The MVVM pattern felt natural to .NET developers, and the official template support made Knockout the de facto standard for .NET shops doing client-side work from roughly 2012 to 2015.

Beyond Microsoft, Knockout found deep roots in enterprise:

  • Magento 2 (Adobe Commerce) — chose Knockout as its frontend binding framework. Every Magento 2 e-commerce site runs Knockout.
  • Oracle JET — Oracle built their entire enterprise JavaScript UI toolkit on top of Knockout rather than creating their own data-binding layer.
  • Financial services and government — banks, insurance companies, and government agencies adopted Knockout for compliance-critical applications that are still running today.

Notable adopters included Stack Overflow, Ancestry.com, BMW, TD Ameritrade, Royal Mail, Transport for London, and Bandcamp. Knockout accumulated over 36 million NuGet downloads.

React changed the framework landscape starting around 2015. Unlike AngularJS — which had Google’s continued investment and a full rewrite as Angular 2 — Knockout never received that level of sustained corporate backing for evolution.

The library remained stable and reliable.

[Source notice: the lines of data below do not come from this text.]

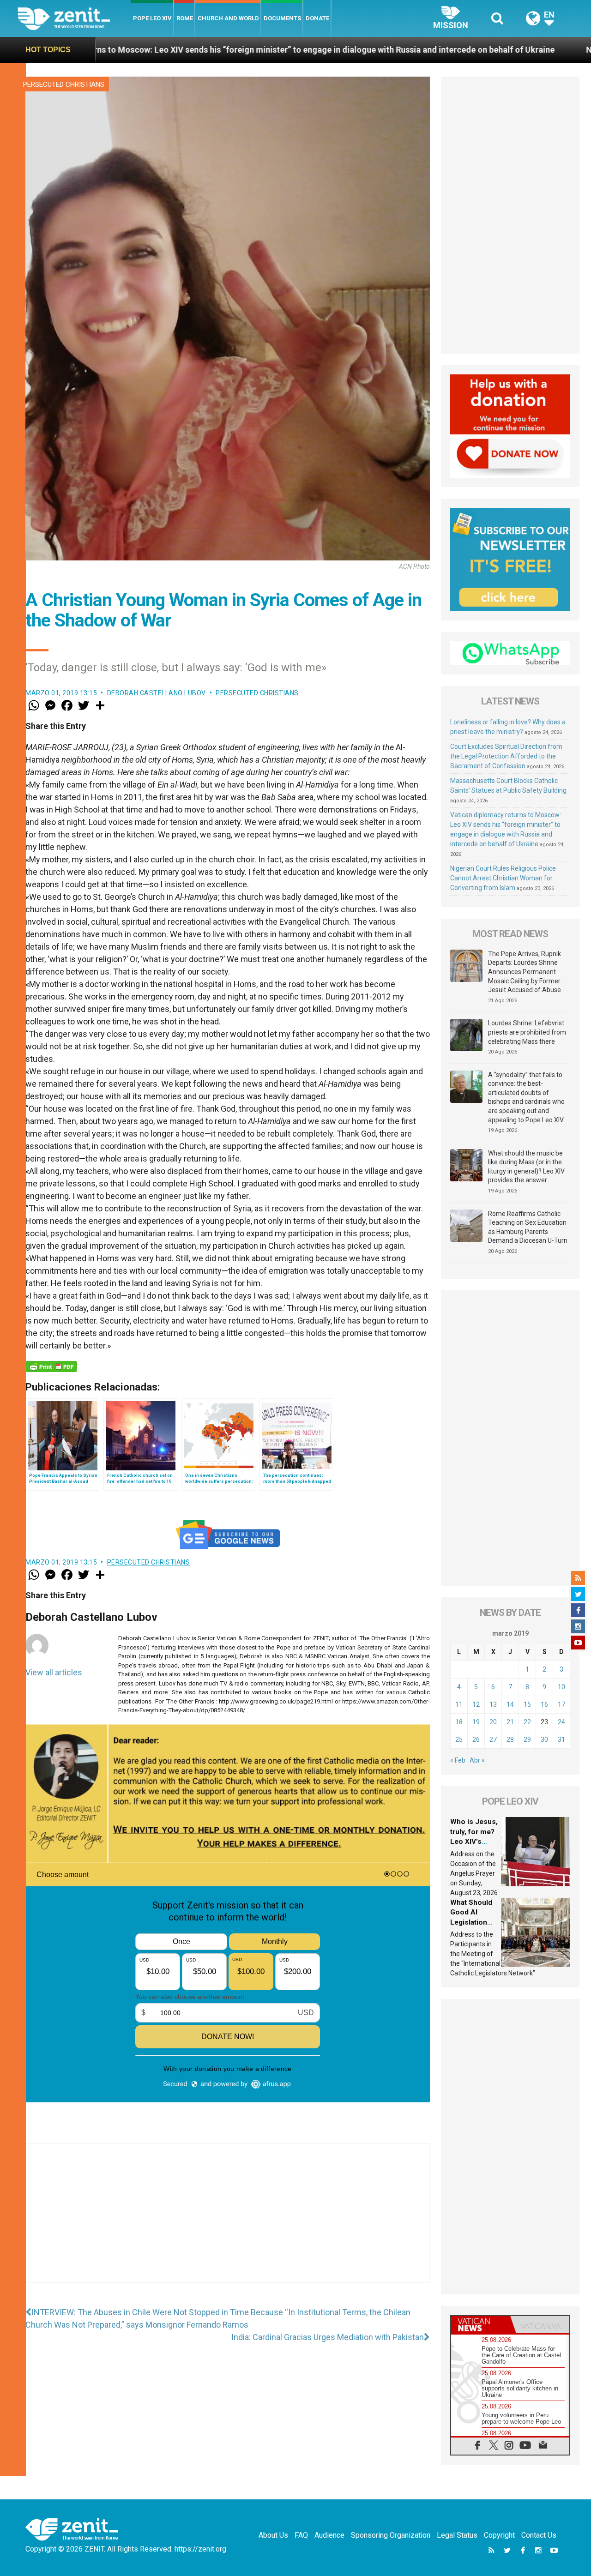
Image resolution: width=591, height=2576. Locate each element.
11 (459, 1704)
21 (510, 1722)
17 (561, 1704)
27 (493, 1739)
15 (527, 1704)
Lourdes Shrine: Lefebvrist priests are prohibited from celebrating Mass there (527, 1032)
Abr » (477, 1760)
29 (527, 1739)
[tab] (480, 2324)
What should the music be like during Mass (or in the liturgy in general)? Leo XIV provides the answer (526, 1167)
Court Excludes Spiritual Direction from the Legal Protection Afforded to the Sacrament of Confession (506, 756)
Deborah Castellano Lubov (156, 693)
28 (510, 1739)
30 (544, 1739)
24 (561, 1722)
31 (561, 1739)
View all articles (53, 1672)
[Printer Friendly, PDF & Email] (51, 1366)
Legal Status (457, 2535)
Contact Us (538, 2535)
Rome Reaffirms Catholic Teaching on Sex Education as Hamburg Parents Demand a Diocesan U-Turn (527, 1227)
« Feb (457, 1760)
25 (459, 1739)
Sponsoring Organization (390, 2535)
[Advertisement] (227, 2222)
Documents (282, 18)
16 (544, 1704)
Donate (317, 18)
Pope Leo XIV (152, 18)
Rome (184, 18)
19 (476, 1722)
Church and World (228, 18)
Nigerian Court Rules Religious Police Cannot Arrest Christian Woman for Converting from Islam (503, 878)
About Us (273, 2535)
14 (510, 1704)
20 (493, 1722)
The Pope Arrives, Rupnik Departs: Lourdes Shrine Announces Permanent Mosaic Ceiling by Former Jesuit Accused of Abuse (524, 971)
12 (476, 1704)
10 (561, 1687)
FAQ (301, 2535)
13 (493, 1704)
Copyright (499, 2535)
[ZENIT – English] (74, 18)
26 (476, 1739)
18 (459, 1722)
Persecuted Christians (63, 84)
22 (527, 1722)
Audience (329, 2535)
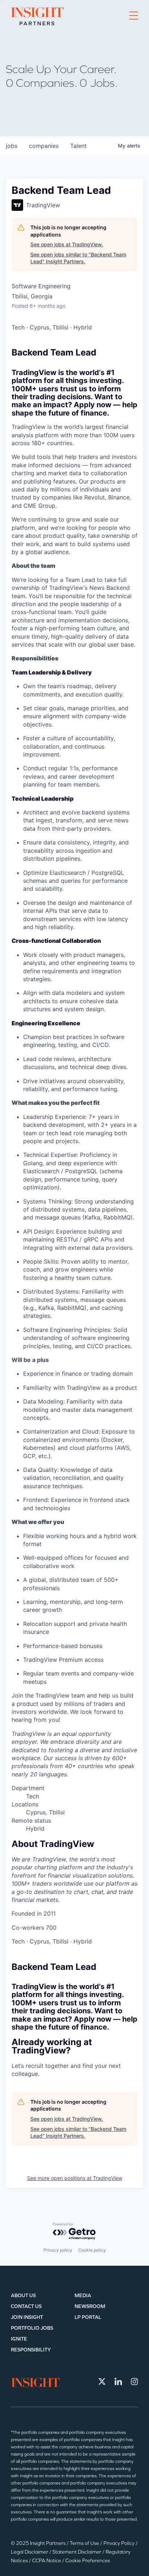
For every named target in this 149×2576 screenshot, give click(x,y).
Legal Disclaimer (30, 2552)
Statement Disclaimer (77, 2552)
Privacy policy (57, 2250)
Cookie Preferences (87, 2561)
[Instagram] (134, 2381)
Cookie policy (92, 2250)
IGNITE (19, 2339)
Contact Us (26, 2306)
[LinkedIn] (118, 2381)
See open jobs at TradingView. (66, 244)
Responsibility (31, 2350)
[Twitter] (102, 2381)
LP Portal (87, 2317)
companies (44, 145)
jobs (11, 145)
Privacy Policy (119, 2543)
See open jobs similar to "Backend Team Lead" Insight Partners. (78, 258)
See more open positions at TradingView (74, 2178)
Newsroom (89, 2306)
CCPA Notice (47, 2561)
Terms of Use (85, 2543)
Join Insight (27, 2317)
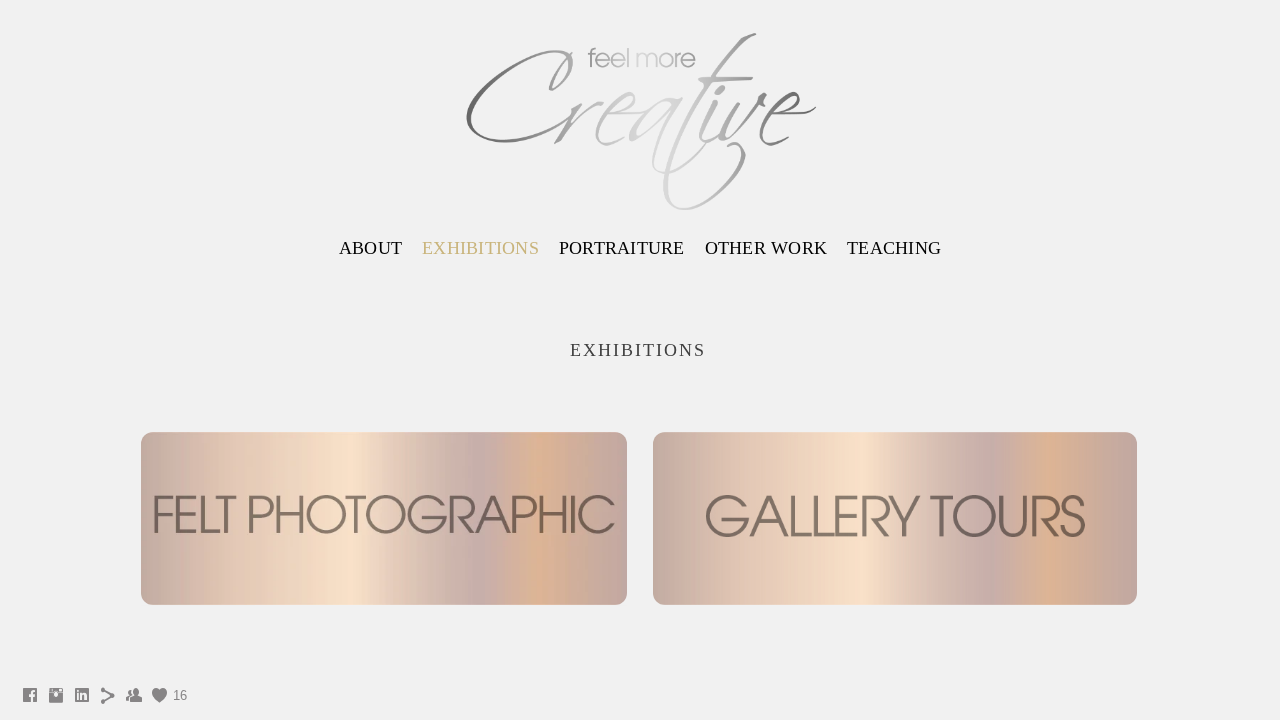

Applications built on it continued to work. But new projects increasingly chose React, Vue, or Angular 2+, and Knockout gradually fell out of the top-tier framework conversation.

By 2019, the last Knockout 3.x release (v3.5.1) shipped. The library wasn’t broken — it just wasn’t evolving. Steve Sanderson himself noted that maintaining a framework like Knockout requires a team, and without that sustained investment, the project stalled.

TKO started as a monorepo reorganization of Knockout’s codebase, breaking the monolithic library into 27 modular packages. The goals:

  • Modernize the tooling — TypeScript source, ES modules, Bun, Vitest, Biome
  • Keep backwards compatibility — existing Knockout applications can migrate by swapping a script tag
  • Add modern features — TSX support, ko-* attribute bindings, native providers, strict equality
  • Enable AI-assisted development — comprehensive test coverage, machine-readable documentation, and tooling designed for autonomous maintenance. The “team” that Sanderson said a framework needs may no longer require humans for every role.

The frameworks that replaced Knockout optimized for large teams — elaborate build pipelines, complex state management, steep learning curves justified by organizational coordination. That tradeoff made sense when shipping required dozens of developers.

AI changes the equation. When an AI agent can read, test, modify, and ship code autonomously, the bottleneck shifts from team coordination to iteration speed. The winning framework is the one with the lowest friction: fastest path from idea to working UI, instantly testable, trivially verifiable, easy to modify.

TKO fits this model:

  • Zero build step — a single HTML file is a complete application
  • Instant feedback — change an observable, the DOM updates. No reconciliation, no diffing
  • Small surface area — 27 focused packages, each simple enough for an AI to fully understand
  • Fast verification — 2700+ tests across three browser engines catch regressions instantly

This is the dark factory thesis: tooling, tests, and documentation robust enough that AI agents can handle routine maintenance autonomously. The “team” that every framework needs doesn’t have to be all-human anymore.

Over 70,000 websites still run Knockout today. TKO gives them — and a new generation of AI-assisted developers — a path forward.